Work item:
No pictures, please. Copy exactly the lines from the one with "The width and height of the screenshot is (707, 547)." through the final line below.

**** Dataset content

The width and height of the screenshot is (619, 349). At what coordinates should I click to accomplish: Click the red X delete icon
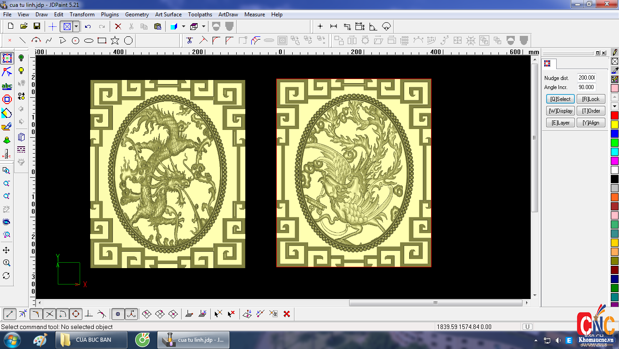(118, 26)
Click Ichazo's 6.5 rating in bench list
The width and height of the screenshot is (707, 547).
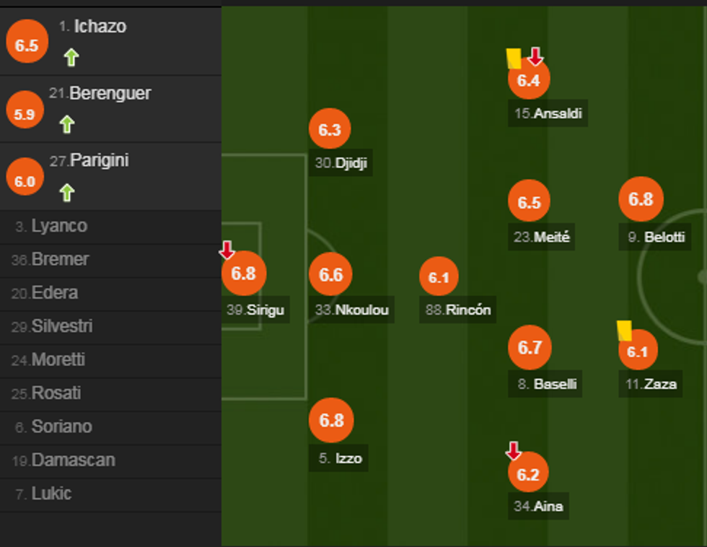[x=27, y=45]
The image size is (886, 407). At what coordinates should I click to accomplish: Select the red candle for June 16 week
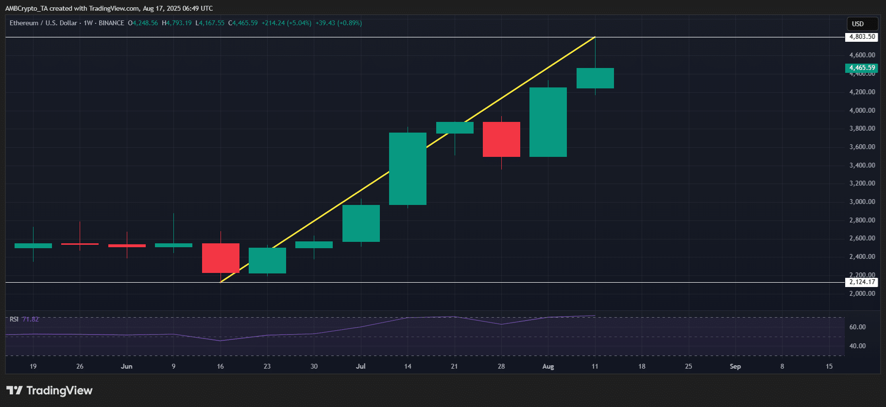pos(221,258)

********

Answer below:
The width and height of the screenshot is (707, 547).
[x=27, y=45]
The image size is (886, 407). At what coordinates should I click to accomplish: Select the red candle for June 16 week
pos(221,258)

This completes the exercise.